Il panorama videoludico che ho conosciuto — fatto di schermaglie quotidiane tra fan, campagne pubblicitarie altisonanti e l’orgoglio – quasi “tribale” – delle console, sta cambiando davanti ai nostri occhi. In poche settimane un simbolo della scacchiera delle esclusive è passato da una sponda all’altra: il primo Gears of War, in edizione Reloaded, titolo storicamente ancorato all’ecosistema Xbox, è sbarcato su PlayStation 5 qualche giorno fa, rompendo una tradizione quasi ventennale.

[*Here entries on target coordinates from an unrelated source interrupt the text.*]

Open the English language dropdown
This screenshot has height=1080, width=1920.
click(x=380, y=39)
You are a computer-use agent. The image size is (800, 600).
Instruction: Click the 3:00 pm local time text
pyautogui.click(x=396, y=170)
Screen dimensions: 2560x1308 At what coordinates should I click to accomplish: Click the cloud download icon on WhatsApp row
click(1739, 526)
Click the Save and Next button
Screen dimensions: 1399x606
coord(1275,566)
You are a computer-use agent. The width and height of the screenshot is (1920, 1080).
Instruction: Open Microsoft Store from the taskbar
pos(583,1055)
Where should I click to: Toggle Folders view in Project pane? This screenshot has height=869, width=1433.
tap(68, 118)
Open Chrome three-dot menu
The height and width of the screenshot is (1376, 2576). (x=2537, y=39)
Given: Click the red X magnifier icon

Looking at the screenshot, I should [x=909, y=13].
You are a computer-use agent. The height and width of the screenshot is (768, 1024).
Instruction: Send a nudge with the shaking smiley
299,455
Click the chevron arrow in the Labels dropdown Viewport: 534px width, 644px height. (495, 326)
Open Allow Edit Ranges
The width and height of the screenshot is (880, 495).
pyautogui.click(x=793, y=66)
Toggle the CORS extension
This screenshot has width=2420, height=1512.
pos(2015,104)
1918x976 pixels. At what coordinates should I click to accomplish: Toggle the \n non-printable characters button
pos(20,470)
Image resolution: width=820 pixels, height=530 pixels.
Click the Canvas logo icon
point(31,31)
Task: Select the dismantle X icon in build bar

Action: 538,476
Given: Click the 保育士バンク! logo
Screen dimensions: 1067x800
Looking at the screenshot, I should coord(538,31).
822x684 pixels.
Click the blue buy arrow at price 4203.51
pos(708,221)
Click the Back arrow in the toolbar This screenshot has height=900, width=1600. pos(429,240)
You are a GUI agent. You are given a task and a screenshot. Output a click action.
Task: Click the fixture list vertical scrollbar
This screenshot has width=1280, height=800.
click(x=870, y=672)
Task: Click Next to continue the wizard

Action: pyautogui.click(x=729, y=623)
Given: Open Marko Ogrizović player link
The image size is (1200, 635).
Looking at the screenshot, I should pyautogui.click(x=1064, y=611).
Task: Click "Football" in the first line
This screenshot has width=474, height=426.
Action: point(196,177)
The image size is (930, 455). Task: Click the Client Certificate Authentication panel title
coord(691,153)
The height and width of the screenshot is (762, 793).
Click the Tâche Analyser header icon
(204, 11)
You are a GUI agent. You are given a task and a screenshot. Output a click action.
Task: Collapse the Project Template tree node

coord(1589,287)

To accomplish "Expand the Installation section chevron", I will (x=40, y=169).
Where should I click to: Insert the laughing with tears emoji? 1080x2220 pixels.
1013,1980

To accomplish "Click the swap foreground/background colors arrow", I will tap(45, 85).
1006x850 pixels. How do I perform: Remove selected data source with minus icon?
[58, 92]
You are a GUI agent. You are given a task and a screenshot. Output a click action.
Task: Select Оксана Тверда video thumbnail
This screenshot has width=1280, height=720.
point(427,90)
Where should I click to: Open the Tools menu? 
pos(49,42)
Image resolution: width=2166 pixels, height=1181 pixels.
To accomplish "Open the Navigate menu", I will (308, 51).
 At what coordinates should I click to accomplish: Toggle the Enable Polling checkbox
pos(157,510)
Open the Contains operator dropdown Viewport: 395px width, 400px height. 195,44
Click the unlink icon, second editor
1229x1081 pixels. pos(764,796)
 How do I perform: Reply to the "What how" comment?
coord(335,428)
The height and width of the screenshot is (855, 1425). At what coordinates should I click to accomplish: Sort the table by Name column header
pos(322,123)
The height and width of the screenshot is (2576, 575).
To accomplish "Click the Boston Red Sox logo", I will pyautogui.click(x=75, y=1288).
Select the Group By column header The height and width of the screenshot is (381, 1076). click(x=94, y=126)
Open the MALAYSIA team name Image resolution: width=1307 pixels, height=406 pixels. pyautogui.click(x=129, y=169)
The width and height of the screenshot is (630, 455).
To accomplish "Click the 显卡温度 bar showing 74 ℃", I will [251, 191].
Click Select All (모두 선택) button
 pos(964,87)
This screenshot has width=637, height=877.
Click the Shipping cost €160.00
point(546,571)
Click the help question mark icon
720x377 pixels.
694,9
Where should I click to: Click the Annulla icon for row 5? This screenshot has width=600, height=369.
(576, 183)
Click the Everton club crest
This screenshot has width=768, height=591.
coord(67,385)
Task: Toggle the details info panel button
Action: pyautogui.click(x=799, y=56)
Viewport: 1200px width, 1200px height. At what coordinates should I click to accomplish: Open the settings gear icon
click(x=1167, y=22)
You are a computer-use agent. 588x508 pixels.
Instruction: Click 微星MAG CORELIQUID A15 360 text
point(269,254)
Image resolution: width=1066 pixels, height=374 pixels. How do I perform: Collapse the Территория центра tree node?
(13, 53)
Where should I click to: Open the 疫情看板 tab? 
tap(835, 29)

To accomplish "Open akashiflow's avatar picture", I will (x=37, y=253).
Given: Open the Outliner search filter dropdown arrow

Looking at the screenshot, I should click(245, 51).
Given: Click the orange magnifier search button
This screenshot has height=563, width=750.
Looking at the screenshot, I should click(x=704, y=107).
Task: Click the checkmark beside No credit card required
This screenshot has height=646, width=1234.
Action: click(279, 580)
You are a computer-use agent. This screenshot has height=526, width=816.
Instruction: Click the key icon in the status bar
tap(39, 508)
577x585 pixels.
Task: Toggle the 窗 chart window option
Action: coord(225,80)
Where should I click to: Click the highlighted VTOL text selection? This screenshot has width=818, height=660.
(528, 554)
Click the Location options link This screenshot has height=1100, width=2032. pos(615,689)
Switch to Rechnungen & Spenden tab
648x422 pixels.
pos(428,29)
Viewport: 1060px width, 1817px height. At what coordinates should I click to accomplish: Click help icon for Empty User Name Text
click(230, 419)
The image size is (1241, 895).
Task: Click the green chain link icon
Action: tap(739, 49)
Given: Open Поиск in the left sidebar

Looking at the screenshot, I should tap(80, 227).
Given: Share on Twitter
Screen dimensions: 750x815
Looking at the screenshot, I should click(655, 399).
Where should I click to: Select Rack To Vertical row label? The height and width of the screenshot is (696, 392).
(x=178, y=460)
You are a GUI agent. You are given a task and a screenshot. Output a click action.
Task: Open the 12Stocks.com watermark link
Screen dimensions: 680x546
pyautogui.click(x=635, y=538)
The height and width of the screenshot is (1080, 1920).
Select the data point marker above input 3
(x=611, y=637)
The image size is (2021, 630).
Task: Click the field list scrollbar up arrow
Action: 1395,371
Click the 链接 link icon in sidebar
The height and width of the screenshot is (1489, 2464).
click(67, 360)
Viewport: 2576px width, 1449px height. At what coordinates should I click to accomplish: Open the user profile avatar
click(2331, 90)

Allo stesso tempo, dal lato opposto, quella che fino a poco tempo fa era una esclusiva PlayStation (almeno su console) — Helldivers 2 — è arrivata ufficialmente su Xbox Series X|S con un lancio pianificato per lo stesso 26 agosto 2025 e un contenuto di lancio chiaramente pensato per corteggiare il pubblico Xbox, interamente dedicato ad Halo ODST. Certo, non una esclusiva altrettanto di peso come quella di Marcus Fenix e l’invasione di locuste, ma stiamo comunque parlando di uno tra i più importanti live-service di casa PlayStation degli ultimi anni.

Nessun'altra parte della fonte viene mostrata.